De-novo signatures

We can attempt to discover signatures from new data. For these examples we will use a simple synthetic dataset with 4 signatures which slightly overlap.

import seaborn as sns
import pathlib
from cvanmf.denovo import rank_selection, plot_rank_selection, decompositions, Decomposition
from cvanmf import models, data
blocks = data.synthetic_blocks(
    overlap=0.4, 
    k=4, 
    scale_lognormal_params=dict(sigma=0.75)
)
blocks
# Each feature is assigned a weight drawn from a lognormal distribution, to roughly simulate some features (such a taxon) 
# generally taking higher values in input data.
Synthetic Overlapping Blocks
cvanmf example data
shape(100, 100)
rank4
descriptionSynthetic data with blocks along the diagonal which overlap to a defined extent.
doi
citation

Data generated or provided in the data module is provided as a named tuple containing description and metadata, as well as the data. The dataframe can be accessed as x.data

x = blocks.data
sns.heatmap(blocks.data)
<Axes: >
_images/d166f53148410ac53d4565a762e388ad649ad6378eee5b28caf231050236a0f4.png

Rank selection

The number of ranks \(k\) is unknown, however we can attempt to estimate it using bi-crossvalidation. This tries learning a held out part of the data using the other parts for a range of ranks a large number of times, and we look at measures of how well the held out part was estimated to identify a suitable rank. These are run from largest rank to smallest, so the estimate of time tends to start of conservative.

+ + +

- TASK ITEM:
List every name that the de-novo signatures page imports from cvanmf.denovo.

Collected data
+ + +

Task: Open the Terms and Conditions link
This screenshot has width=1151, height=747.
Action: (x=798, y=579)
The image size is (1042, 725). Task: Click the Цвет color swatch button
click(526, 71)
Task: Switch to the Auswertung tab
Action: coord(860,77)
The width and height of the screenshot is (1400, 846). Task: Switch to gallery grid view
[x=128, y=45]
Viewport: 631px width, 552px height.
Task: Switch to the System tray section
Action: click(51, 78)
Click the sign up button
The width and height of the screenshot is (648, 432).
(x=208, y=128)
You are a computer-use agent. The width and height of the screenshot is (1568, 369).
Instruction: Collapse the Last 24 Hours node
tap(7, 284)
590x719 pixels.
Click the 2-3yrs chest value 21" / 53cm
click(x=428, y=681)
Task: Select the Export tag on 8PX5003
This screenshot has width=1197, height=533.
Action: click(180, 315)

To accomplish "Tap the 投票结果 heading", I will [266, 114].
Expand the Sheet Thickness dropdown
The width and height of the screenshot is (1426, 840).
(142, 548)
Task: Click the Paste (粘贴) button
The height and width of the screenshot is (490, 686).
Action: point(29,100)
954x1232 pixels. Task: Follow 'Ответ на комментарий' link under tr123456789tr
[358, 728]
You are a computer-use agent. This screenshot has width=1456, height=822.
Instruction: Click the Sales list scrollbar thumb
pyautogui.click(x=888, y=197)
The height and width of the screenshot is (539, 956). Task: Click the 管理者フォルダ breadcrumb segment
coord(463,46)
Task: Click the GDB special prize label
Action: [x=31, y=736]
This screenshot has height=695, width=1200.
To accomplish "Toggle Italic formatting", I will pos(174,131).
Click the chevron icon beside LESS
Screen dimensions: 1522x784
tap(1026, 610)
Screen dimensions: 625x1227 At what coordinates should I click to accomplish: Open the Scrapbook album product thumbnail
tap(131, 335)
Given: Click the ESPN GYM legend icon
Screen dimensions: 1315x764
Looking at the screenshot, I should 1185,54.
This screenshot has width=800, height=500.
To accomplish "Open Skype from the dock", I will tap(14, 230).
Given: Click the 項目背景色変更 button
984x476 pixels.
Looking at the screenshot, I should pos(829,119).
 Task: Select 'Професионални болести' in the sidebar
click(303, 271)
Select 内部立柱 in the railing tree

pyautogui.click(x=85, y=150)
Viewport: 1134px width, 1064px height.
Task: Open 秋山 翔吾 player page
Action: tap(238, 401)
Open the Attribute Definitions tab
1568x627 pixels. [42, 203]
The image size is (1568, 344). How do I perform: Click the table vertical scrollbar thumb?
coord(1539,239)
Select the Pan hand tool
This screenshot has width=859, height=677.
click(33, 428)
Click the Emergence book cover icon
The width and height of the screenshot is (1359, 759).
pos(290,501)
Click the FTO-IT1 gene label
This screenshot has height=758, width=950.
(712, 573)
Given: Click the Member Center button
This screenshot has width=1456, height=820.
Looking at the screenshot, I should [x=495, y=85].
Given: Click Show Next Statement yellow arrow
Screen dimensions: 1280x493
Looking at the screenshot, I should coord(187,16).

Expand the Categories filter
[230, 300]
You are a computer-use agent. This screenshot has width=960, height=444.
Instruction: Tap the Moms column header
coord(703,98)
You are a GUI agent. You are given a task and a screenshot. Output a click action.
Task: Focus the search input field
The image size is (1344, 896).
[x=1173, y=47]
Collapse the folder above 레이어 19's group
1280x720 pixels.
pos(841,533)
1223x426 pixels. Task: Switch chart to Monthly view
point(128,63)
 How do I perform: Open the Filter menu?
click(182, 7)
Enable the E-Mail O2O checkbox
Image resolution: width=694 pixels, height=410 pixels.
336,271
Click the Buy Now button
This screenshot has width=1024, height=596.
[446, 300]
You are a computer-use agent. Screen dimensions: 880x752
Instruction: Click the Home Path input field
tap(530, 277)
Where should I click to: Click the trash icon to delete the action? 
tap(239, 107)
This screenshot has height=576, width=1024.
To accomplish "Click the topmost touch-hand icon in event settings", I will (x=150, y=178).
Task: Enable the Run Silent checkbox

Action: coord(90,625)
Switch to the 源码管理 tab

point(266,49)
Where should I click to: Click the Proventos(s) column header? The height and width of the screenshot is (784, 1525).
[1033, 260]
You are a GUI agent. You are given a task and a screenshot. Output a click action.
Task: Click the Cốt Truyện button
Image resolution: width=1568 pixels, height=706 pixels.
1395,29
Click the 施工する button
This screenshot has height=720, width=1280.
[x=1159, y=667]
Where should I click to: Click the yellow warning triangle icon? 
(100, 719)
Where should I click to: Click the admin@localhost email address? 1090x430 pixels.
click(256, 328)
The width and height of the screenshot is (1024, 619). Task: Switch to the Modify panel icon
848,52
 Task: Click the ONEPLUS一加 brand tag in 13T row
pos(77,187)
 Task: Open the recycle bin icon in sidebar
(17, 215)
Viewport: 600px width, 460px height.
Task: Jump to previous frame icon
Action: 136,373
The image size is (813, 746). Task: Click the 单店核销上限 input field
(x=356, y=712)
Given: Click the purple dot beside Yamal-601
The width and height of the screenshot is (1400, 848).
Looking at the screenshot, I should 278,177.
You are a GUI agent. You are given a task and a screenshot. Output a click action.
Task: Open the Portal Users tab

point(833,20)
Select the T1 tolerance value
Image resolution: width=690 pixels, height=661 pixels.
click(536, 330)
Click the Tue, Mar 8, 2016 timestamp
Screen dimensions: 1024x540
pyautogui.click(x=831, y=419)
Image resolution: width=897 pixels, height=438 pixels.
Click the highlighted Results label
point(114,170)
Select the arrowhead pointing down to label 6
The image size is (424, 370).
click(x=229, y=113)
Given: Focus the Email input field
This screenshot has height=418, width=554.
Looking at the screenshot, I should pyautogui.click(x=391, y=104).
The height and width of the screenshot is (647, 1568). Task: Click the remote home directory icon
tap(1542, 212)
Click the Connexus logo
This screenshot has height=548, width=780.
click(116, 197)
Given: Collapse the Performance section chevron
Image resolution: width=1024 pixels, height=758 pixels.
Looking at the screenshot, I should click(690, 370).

+ + +

- TASK OUTPUT:
rank_selection, plot_rank_selection, decompositions, Decomposition